The fugitive patriot Cesare Angelotti, escaped from Castel Sant'Angelo, is sheltered by painter Mario Cavaradossi. Baron Scarpia, regent of the Pontifical Police, hunts him down by luring Floria Tosca, Cavaradossi's mistress, into thinking that her lover is cheating on her. The woman, trailed by Scarpia, heads for Cavaradossi's house, hoping to catch him in the act, but finds him in Angelotti's company. Realizing she's been deceived, Tosca tries her best to save her lover, but it is too late. Scarpia reaches the house and surprises Angelotti, who commits suicide rather than being taken in.

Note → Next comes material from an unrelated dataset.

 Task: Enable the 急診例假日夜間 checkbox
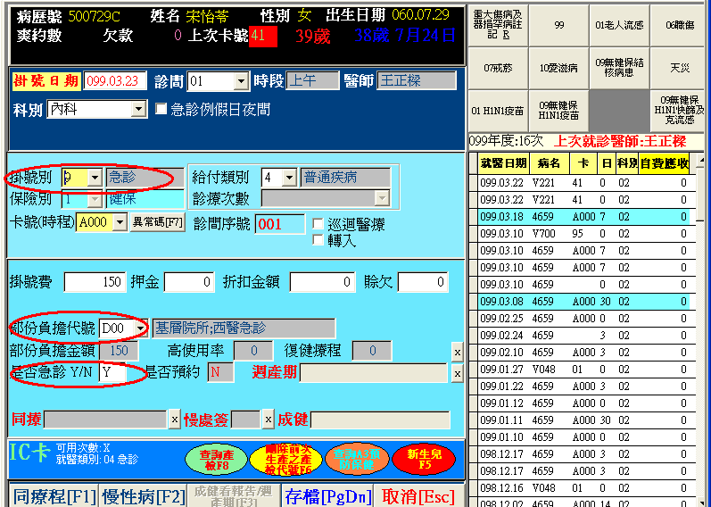click(161, 109)
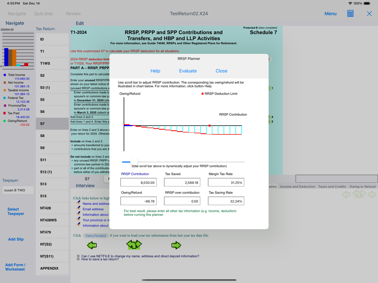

Scarpia then arrests the painter for high treason. Lusting after Tosca, the baron blackmails her: he will have the painter freed if she yields to his sexual advances. She accepts, whereupon he makes a show of ordering his minions to have the painter shot with blanks. The letter of safe conduct written, Scarpia is then stabbed by Tosca, who then bolts off to Castel Sant'Angelo to be reunited with her lover. However, Cavaradossi is executed for real, and Tosca, in despair, throws herself off the ramparts of the castle.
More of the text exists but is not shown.